Link to original paper: https://arxiv.org/pdf/1609.08144v2.pdf
Introduction
This paper describes an approach to the task of Machine Translation. Authored by Google ML visionaries Jeff Dean, Greg Corrado, Orial Vinyals, and others, this paper introduced a machine translation system that serves as the backbone behind Google’s popular Translate service. The system reduced translation errors by an average of 60% compared to the previous production system Google used.
Traditional approaches to automated translation include variants of phrase-based matching. This approach required large amounts of linguistic domain knowledge and ultimately its design proved to be too brittle and lacked generalization ability. One of the problems with the traditional approach was that it would try to translate the input sentence piece by piece.
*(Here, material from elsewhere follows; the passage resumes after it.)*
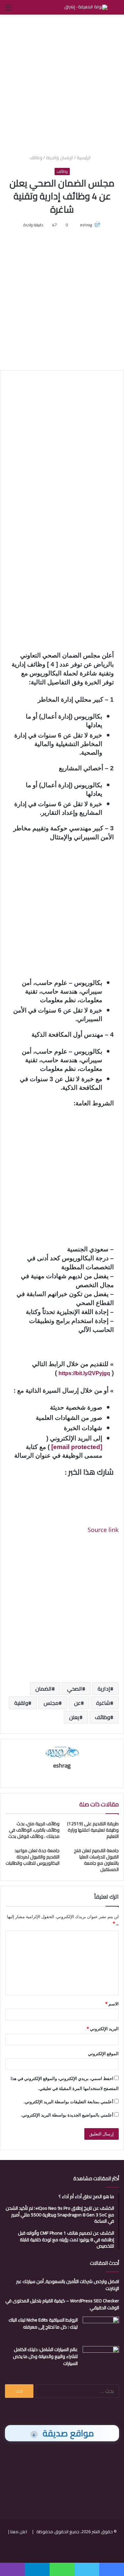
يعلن (74, 1717)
It turns out the more effective approach (that NMT uses) is to translate the whole sentence at a time, thus allowing for a broader context and a more natural rearrangement of words.
Network Architecture
The authors in this paper introduce a deep LSTM network that can be trained end to end with 8 encoder and decoder layers. We can separate the system into 3 components, the encoder RNN, decoder RNN, and attention module. From a high level, the encoder works on the task on transforming the input sentence to vector representation, the decoder produces the output representation, and then the attention module tells the decoder what to focus on during the task of decoding (This is where the idea of utilizing the whole context of the sentence comes in).
The rest of the paper mainly focuses on the challenges associated with deploying such a service at scale. Topics such as amount of computational resources, latency, and high volume deployment are discussed at length.